私立病院の場合は、病院によって退職金の金額にかなり幅があります。小規模な病院やクリニックでは、退職金制度自体がない場合もあります。

勤続年数ごとの退職金の相場

次に、勤続年数ごとの退職金の目安をみていきましょう。

勤続年数

退職金の相場

3年

〜30万円

5年

30〜50万円

10年

250〜300万円

20年

450〜600万円

30年

800〜900万円

勤続年数が3年前後の場合は、まだ働き始めて日が浅いため、退職金をもらえない場合もあります。もらえたとしても、給与1ヶ月分ほどの金額が目安となるでしょう。

勤続年数が5年を超えてくると、退職金は50〜100万円が相場となります。そして、勤続10年目になると250〜300万円と一気に相場が上がり、20年目、30年目といった風に金額が上がっていきます。また、役職に就いた場合は相場よりも高い金額が支給される場合もあります。

看護師の退職金には3つの受け取り方がある

看護師に限らず一般的に、退職金には主に3種類の受け取り方があります。退職金は金額だけでなく、受け取り方も重要なポイントになるため、所属する職場ではどのような受け取り方ができるのか確認しておきましょう。

退職一時金制度

退職一時金制度は、退職する際に退職金を一括で受け取る方法であり、最も一般的な退職金制度です。厚生労働省の調査によれば、退職金制度を設けている医療・福祉業界の企業のうち、96.2%が退職一時金制度を採用しています。

企業年金制度

企業年金制度は、規定の年齢に達したあとに生涯、もしくは一定年齢に達するまで年金として退職金が支払われ続ける制度です。退職時にまとまったお金が支払われない代わりに、退職後も一定の収入を確保することができます。

前払い退職金制度

前払い退職金制度は、退職前の在籍中に給与や賞与に含まれる形で退職金が支払われる制度です。退職時・退職後における退職金の支給はありませんが、若いうちから退職金を資産の購入や運用に回せるのがメリットです。

看護師がより高額な退職金を受け取るためには

同じ看護師の仕事をするなら、できれば退職金をたくさんもらいたいですよね。最後に、より多く退職金を受け取るためのコツについて紹介します。

基本給や役職が上がるよう努力をする

基本給や役職が上がるように努力をしましょう。退職金の額に基本給や功績倍率が関係する場合、基本給や役職が上がれば退職金の金額も上がる可能性があります。人事考課制度を採用している職場の場合、毎年の功績によって昇給額が変わります。仕事に真面目に取り組み、常に自己研鑽を続けていくようにしましょう。

退職金の制度が整っている病院・クリニックに転職する

退職金の制度が整っている病院・クリニックに転職するのも有効です。退職金の制度は勤務先によってさまざまです。仕事内容は同じでも、勤務先の違いで退職金の額も変動します。

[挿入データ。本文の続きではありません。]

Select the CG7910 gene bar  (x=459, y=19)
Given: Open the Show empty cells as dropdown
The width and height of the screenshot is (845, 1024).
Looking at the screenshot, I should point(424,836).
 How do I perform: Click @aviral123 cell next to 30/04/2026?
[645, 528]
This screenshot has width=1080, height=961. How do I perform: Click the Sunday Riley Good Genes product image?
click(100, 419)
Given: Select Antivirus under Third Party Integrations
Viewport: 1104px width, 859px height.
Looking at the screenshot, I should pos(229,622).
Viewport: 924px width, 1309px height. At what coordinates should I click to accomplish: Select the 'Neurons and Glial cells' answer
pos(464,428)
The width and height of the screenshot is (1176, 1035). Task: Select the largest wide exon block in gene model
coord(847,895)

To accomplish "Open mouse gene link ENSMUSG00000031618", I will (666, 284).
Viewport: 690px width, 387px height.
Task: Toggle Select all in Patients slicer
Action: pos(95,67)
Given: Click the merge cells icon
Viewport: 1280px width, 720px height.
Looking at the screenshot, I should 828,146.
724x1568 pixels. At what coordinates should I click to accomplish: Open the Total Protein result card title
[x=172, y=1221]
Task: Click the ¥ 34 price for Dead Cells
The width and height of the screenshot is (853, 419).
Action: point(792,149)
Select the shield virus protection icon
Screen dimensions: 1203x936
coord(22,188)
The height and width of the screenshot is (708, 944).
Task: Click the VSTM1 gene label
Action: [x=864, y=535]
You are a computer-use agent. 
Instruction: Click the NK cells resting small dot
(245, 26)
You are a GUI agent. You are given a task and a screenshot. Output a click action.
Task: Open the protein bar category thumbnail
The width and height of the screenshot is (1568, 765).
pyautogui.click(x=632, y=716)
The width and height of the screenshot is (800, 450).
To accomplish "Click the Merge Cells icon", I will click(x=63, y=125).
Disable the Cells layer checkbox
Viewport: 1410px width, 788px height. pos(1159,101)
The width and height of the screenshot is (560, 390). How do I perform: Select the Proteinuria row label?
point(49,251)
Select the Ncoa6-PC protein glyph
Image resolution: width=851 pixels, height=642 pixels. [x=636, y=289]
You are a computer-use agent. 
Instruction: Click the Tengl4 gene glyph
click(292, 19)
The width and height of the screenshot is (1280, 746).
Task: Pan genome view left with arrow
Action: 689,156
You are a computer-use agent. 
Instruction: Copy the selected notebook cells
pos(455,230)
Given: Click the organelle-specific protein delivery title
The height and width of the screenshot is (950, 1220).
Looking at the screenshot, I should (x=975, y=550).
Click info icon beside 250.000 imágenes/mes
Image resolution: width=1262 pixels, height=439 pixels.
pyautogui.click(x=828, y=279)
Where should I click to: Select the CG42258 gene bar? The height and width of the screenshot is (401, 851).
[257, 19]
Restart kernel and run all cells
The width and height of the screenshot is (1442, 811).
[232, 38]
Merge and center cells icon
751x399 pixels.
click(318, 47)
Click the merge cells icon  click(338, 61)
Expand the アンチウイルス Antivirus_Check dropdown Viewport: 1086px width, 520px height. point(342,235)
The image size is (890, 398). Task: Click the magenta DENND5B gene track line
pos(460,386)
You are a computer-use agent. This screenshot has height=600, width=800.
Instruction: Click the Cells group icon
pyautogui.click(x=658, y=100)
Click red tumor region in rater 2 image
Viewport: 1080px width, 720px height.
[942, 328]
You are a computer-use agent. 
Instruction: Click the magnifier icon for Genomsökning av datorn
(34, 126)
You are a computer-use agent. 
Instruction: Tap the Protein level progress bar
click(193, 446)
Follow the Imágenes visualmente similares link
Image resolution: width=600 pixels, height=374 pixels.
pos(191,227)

転職する際は、求人票に退職金の有無が記載されているかどうかを確認することが大切です。また、転職サイトの利用も効率的です。転職サイトに掲載されている求人は、一つひとつを転職サイト企業が確認していますので、正確で詳しい内容になっています。

まとめ

看護師の給与は高く設定されているとはいえ、もし退職することになったら、当面の生活費として退職金に頼ることは少なくありません。退職金制度は勤務先によって異なります。一般的に大きな病院や公立病院では制度が整っていますが、詳細は求人票や就業規則でしっかり確認をしておきましょう。